Tenho o maior orgulho no meu País, não tenho o menor orgulho nesta Igreja. Se Cristo aqui estivesse vomitá-la-ia da sua boca por não ser fria nem quente. Meu Deus será que nem arrependimento existe? Será que pensa que a memória dos homens é curta? Será que pensa que os portugueses esquecem? Será que não se importa de ser vendilhão do Templo? Será que acredita que vai ficar impune aos olhos do Senhor? Será que imagina que o Senhor não sabe? Será que toma Deus por parvo? Será que cuida que São Paulo, por exemplo, não a varreria? Onde estão as palavras do Senhor? Os Seus ensinamentos? O Seu exemplo? Ainda que em linguagem aparentemente críptica Cristo foi sempre muito claro. E quem quiser ouvir que oiça. A ditadura acabou em 1974, há quarenta e três anos portanto. E nem uma voz até hoje?
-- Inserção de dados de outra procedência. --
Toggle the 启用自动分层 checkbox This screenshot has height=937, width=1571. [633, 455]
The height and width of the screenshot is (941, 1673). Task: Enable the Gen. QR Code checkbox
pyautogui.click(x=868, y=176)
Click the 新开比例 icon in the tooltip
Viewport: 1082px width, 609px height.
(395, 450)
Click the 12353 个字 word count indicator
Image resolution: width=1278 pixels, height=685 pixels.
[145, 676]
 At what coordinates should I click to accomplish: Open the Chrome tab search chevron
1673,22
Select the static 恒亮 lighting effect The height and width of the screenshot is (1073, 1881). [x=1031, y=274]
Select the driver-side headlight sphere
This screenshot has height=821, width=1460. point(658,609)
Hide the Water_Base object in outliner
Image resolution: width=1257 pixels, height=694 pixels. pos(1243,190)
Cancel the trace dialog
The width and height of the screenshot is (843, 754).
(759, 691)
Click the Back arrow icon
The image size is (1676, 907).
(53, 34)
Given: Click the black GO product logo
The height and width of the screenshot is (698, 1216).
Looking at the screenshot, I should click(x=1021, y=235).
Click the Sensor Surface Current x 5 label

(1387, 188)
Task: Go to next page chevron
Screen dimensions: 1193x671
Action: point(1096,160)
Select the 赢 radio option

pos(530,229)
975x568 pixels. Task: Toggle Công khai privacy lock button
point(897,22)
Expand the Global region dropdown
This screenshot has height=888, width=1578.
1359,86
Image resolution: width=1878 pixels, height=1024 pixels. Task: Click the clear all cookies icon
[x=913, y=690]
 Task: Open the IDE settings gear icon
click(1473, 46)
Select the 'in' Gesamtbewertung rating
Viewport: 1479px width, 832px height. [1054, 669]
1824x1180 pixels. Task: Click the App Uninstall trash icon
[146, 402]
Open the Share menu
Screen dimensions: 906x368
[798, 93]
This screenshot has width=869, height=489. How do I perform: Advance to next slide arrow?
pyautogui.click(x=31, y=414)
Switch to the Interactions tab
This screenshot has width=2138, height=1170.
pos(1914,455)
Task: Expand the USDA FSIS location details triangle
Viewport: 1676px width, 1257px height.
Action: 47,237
Nem um simples pedido de perdão, nem uma confissão fácil

– Errei

não existe nenhuma humildade honesta neste silêncio, não existe o simples assumir de uma culpa, de um erro formidável, de um silêncio indecente. Dói-me na alma que a minha Igreja, o meu Deus sejam amesquinhados e esquecidos pelos que se dizem Seus filhos. Tenho vergonha. Tenho nojo. Tenho pena de vós que pagareis por isto. Será que um simples pedido de desculpa não alivia a alma? Parece que não. Por isso, quando morrer, não quero a vossa hipocrisia em torno do meu caixão. Basta-me que a sombra de Cristo ou de um dos seus Anjos se apiede, mesmo de longe, ainda que de muito longe, da minha alma pecadora. Não quero nenhum fariseu junto ao nosso diálogo. Quereria um Homem Justo. Um Homem Justo bastava-me. Onde, na hierarquia da Igreja, da minha pobre Igreja, ele estará?

António Lobo Antunes, “isto não é uma crónica, é um vómito de indignação”. Visão. 8.06.2017.